America is undergoing a dramatic economic change. We no longer manufacture enough to produce high-paying jobs with good benefits that have fueled our consumer-driven economy since World War II.

Most economists, and city officials for that matter, know our economic troubles today are not cyclical phenomena with recovery just around the corner.

Fundamental changes must take place so we can rebuild our economies in the new reality of global competition. Fundamental changes must take place in how we define work and the good life.

Yet, resistance to change runs deep. We all want what we’ve had.

The ongoing fights by communities across the state to reduce public employee costs and preserve their redevelopment agency slush funds are illustrative of the backward-looking mindset, futile efforts to preserve the past in a changing world.

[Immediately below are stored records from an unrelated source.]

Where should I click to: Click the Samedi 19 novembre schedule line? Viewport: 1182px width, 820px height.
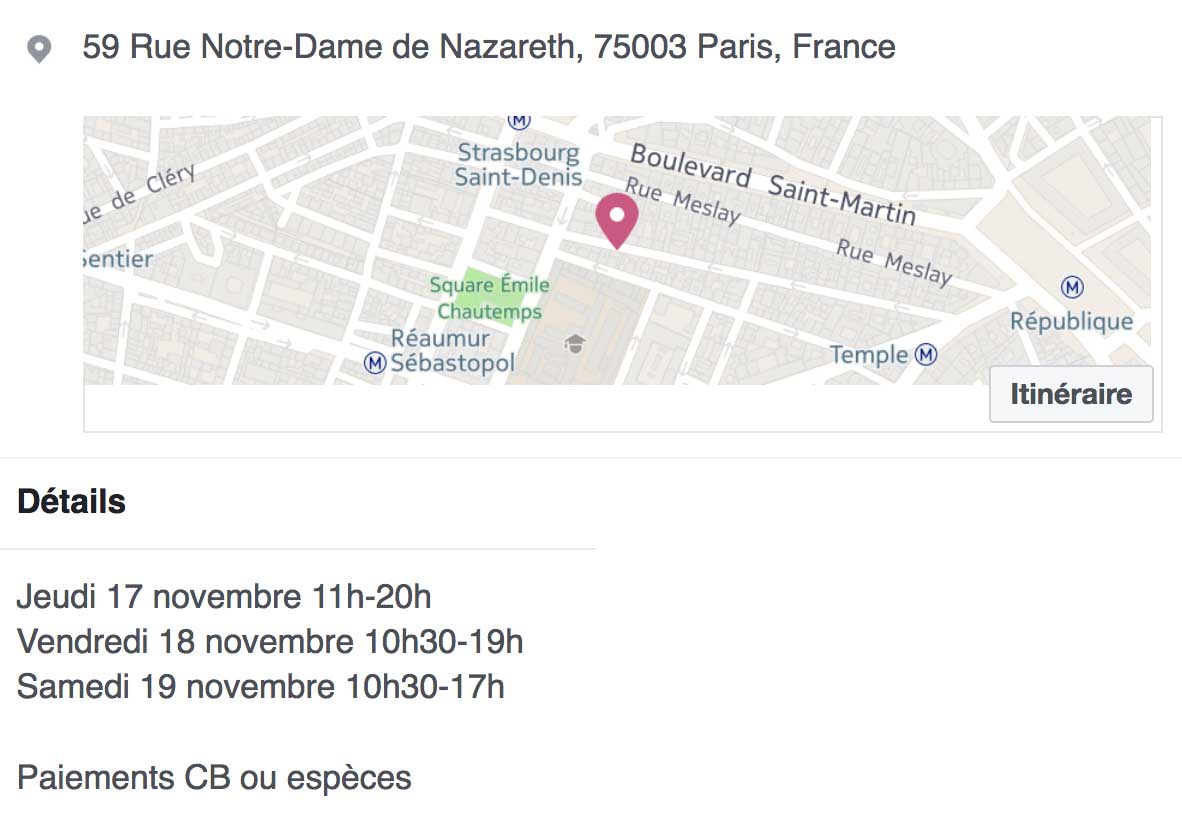[261, 687]
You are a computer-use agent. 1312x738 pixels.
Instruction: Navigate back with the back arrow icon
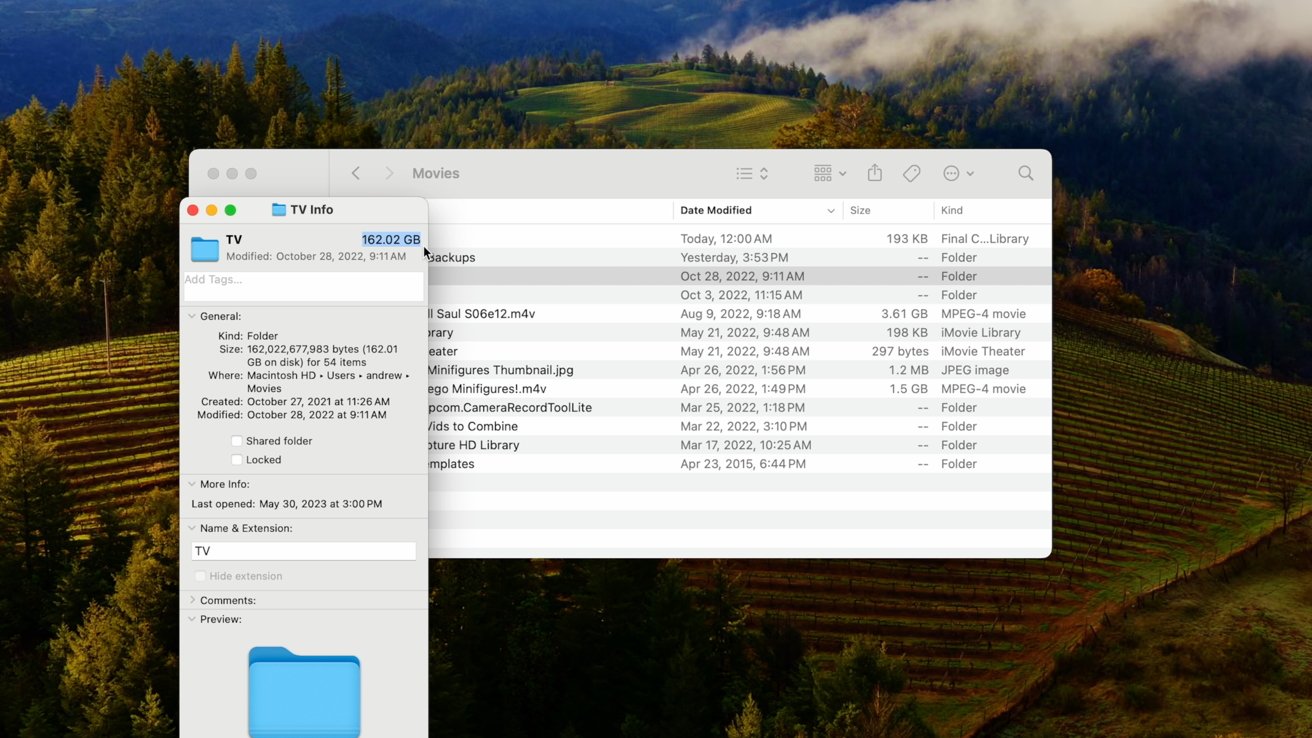(356, 172)

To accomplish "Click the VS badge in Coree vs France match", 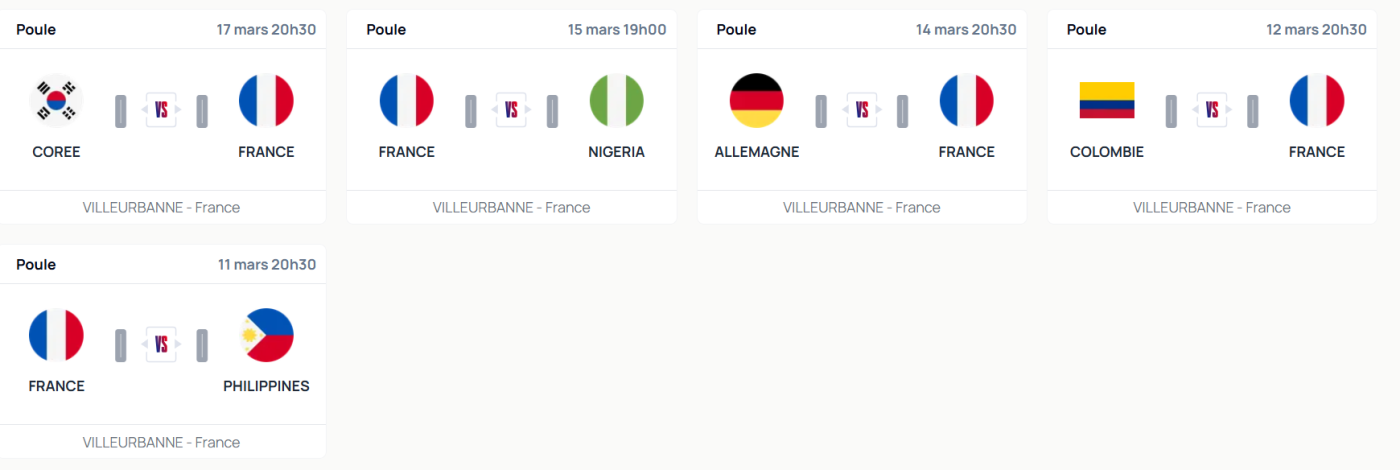I will click(161, 110).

Public employees have become a privileged class, their pensions and benefits protected by law, while private-sector workers have seen pensions eliminated entirely, even as their share of health-care costs rise.

Officials are reluctant to lay off city workers because they mean loss of services to a public that has come to expect so much from government, so they keep looking for short-term fixes just to get through the next 12 months.

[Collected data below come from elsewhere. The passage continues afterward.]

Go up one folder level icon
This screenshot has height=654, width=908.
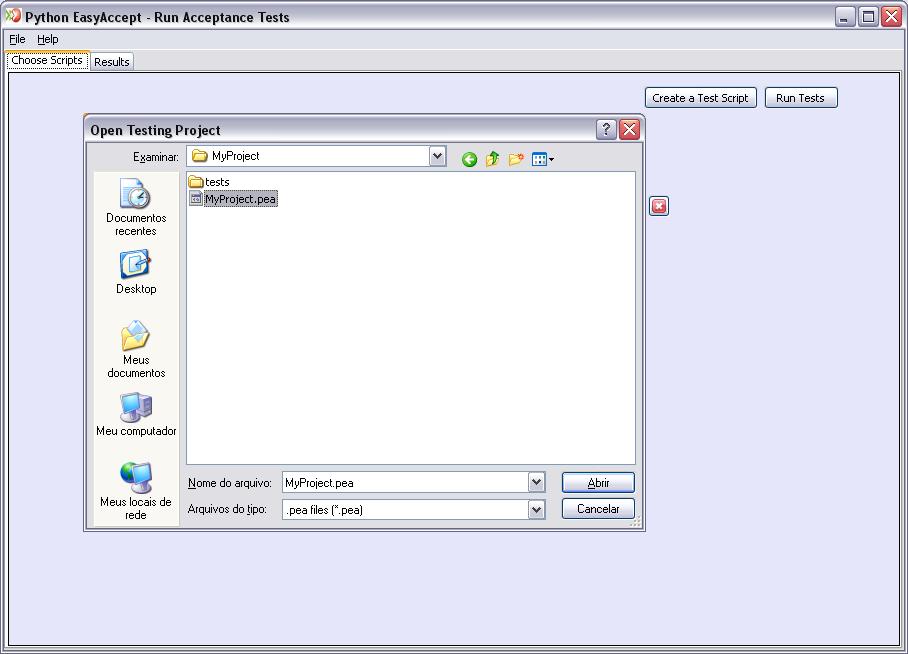(492, 159)
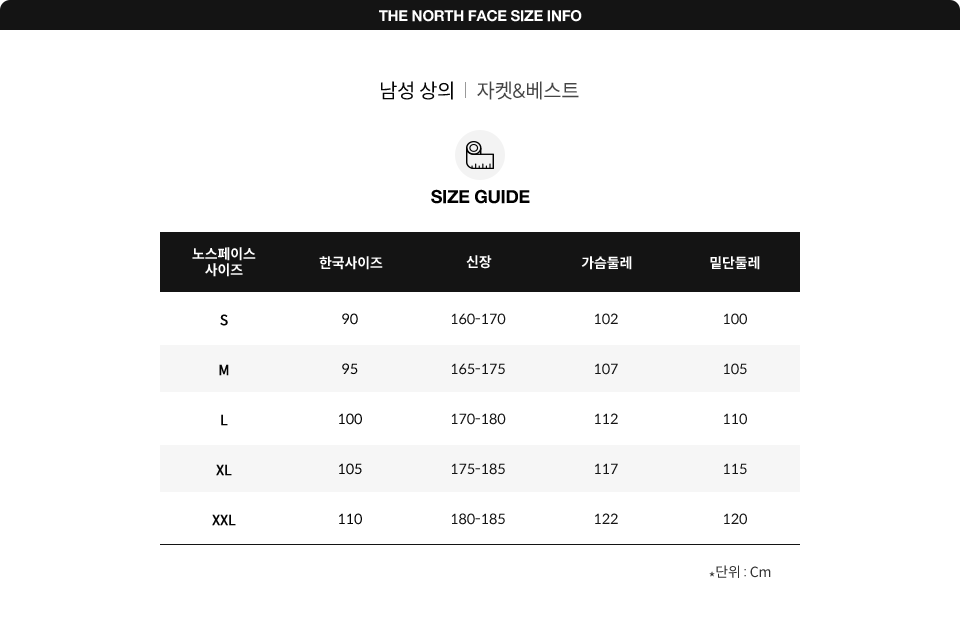Click the 자켓&베스트 category label
This screenshot has height=628, width=960.
(528, 91)
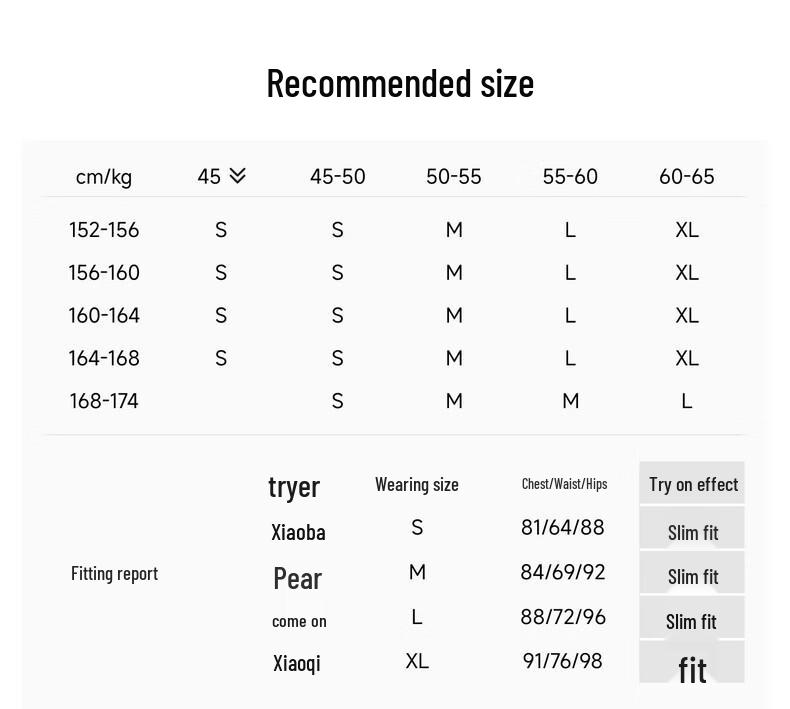Screen dimensions: 790x709
Task: Click the 91/76/98 measurement for Xiaoqi
Action: (x=563, y=661)
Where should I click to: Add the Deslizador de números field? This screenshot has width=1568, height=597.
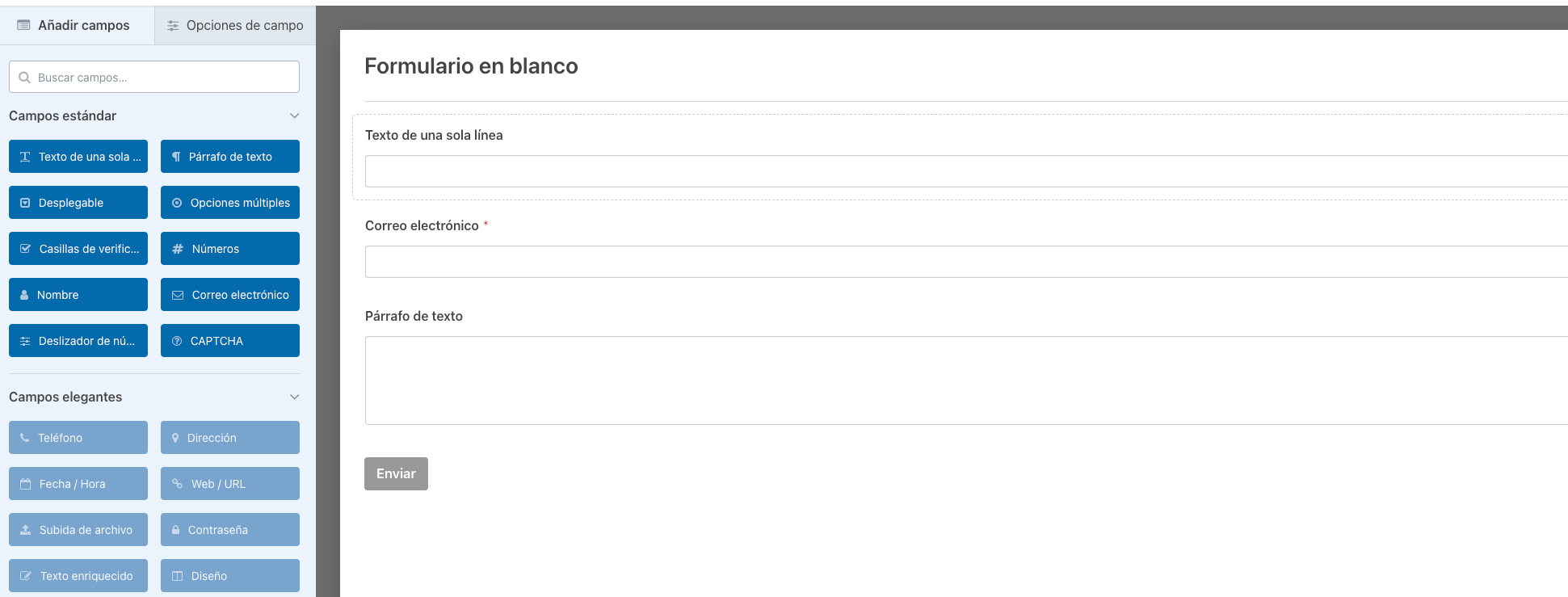point(78,341)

It is a downward spiral. Like so many companies that have failed, they are chasing declining numbers downhill with no end in sight.

On the revenue side, local governments have become addicted to using millions of dollars in redevelopment money siphoned from their own general funds and schools to buy jobs, especially retail jobs that will generate sales tax revenues.

The trouble is shops are closing; whole sectors, like bookstores, are disappearing. People are shopping online and usually not even having to pay sales tax.

To a great extent, Burbank and Glendale thrived on luring entertainment companies and shoppers from the big city next door. They are the real “Hollywood” today.

But in a declining and changing economy, it is a zero-sum game.

Los Angeles recently gave $5 million to a developer to build an office building in Hollywood to attract entertainment companies to leave Burbank and Glendale. No new jobs are created by such competition. No new houses sold. No new cars bought. People simply change their commuting route.

These games go on all the time with tens of millions of public dollars being given away without improving the regional economy.

There are some positive signs that officials are beginning to think and act regionally. The Valley Economic Alliance and the new San Fernando Valley Council of Governments are examples of cities starting to work together for mutual benefit.

We have a long way to go, and there are many obstacles.

The cost of providing government services must be reduced, and the talents of our people need to be brought together to take advantage of the economic opportunities to develop “green” industries and manufacture products for export.

It’s asking a lot of government, of workers, of civic leaders to break with the patterns of the past and to embrace innovation.

It means taking a step back financially for public employees, and it means paying a little more in taxes for everyone else in the short term. But things will only get worse if we continue down the road we are on.